Reproducible data science over data lakes: replayable data pipelines with Bauplan and Nessie

Jacopo Tagliabue,Ciro Greco

2024-04-21

Abstract:As the Lakehouse architecture becomes more widespread, ensuring the reproducibility of data workloads over data lakes emerges as a crucial concern for data engineers. However, achieving reproducibility remains challenging. The size of data pipelines contributes to slow testing and iterations, while the intertwining of business logic and data management complicates debugging and increases error susceptibility. In this paper, we highlight recent advancements made at Bauplan in addressing this challenge. We introduce a system designed to decouple compute from data management, by leveraging a cloud runtime alongside Nessie, an open-source catalog with Git semantics. Demonstrating the system's capabilities, we showcase its ability to offer time-travel and branching semantics on top of object storage, and offer full pipeline reproducibility with a few CLI commands.

Databases,Machine Learning

What problem does this paper attempt to address?

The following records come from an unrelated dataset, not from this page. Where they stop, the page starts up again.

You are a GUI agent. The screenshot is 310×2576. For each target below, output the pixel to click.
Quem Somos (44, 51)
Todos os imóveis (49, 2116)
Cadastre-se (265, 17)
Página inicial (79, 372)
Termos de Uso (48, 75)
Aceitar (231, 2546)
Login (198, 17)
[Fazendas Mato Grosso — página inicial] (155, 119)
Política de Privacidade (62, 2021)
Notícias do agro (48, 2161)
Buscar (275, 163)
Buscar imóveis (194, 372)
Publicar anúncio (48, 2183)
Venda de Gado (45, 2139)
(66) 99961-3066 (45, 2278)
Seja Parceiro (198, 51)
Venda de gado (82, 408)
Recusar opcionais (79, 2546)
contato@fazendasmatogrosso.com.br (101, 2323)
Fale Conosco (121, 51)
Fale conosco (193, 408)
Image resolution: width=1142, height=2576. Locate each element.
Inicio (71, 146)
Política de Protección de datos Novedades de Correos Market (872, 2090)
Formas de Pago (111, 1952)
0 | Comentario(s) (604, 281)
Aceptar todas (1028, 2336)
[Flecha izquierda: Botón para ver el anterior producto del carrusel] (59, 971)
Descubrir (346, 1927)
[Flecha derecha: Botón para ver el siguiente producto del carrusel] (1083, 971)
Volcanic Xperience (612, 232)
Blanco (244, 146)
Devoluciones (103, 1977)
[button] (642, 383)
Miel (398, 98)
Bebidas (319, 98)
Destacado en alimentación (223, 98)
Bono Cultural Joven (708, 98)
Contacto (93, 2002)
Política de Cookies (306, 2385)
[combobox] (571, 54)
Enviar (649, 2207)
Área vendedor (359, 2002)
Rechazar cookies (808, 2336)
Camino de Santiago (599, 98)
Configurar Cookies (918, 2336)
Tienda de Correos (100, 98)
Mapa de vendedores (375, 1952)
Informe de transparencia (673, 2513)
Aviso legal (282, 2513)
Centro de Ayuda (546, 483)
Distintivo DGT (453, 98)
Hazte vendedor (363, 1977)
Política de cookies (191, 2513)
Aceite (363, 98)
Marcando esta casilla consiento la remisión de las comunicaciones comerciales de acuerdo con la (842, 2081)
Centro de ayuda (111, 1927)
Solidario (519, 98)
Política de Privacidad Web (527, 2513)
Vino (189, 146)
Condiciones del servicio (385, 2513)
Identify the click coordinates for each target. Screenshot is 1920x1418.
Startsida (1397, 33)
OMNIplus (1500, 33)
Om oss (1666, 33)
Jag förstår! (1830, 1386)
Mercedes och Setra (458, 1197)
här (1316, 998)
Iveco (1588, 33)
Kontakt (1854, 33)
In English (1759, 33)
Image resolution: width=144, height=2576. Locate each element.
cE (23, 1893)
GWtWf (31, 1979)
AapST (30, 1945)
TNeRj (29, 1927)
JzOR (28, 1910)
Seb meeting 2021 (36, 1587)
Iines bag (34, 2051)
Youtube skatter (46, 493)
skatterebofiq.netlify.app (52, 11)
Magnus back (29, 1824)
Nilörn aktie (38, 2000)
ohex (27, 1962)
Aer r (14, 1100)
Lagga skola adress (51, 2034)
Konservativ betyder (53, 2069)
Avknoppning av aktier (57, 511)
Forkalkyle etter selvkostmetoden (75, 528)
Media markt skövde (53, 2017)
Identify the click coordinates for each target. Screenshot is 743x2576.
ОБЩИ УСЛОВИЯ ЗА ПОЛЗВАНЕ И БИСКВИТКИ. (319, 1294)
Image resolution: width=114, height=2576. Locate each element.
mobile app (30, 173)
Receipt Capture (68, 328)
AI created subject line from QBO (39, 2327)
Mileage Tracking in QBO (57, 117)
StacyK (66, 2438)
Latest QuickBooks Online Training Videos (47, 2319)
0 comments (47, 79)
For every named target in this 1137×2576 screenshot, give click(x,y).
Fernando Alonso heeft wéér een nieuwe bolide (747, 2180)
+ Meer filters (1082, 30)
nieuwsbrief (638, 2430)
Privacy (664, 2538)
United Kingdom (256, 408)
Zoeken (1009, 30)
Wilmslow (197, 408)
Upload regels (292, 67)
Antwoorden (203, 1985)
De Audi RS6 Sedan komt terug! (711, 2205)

The main problem that this paper attempts to solve is the reproducibility of data workloads in the data lakes architecture. With the popularization of the Lakehouse architecture, ensuring the reproducibility of data workloads on the data lake has become a key challenge for data engineers. Specifically, the paper points out: 1. **Complexity of data pipelines and difficulty in debugging**: The large scale of data pipelines leads to slow testing and iteration. At the same time, business logic is intertwined with data management, making debugging complex and increasing the likelihood of errors. 2. **Limitations of existing tools**: Although existing tools can operate independently to a certain extent, when implementing the time - travel function across multiple components (such as input data, code, runtime environment, and hardware) to reproduce data pipelines, a great deal of engineering expertise, setup, and context switching are required. To solve these problems, the paper introduces the Bauplan and Nessie systems, which improve the reproducibility of data pipelines in the following ways: - **Decoupling computation and data management**: Using cloud runtimes and the open - source Nessie directory (with Git semantics), the separation of computation and data management is achieved, thereby simplifying debugging and reducing the error rate. - **Providing time - travel and branch semantics**: Time - travel and branch semantics are provided through object storage, and users can achieve complete pipeline reproduction with a few commands. - **Multi - language support and modular code**: Allowing data pipelines to be written in multiple programming languages and run directly in the cloud via the CLI (command - line interface), ensuring runtime compatibility and hardware flexibility. In summary, the paper aims to solve the reproducibility problem of data workloads in the data lake architecture by introducing a new framework, enabling data scientists and engineers to develop, debug, and maintain data pipelines more efficiently.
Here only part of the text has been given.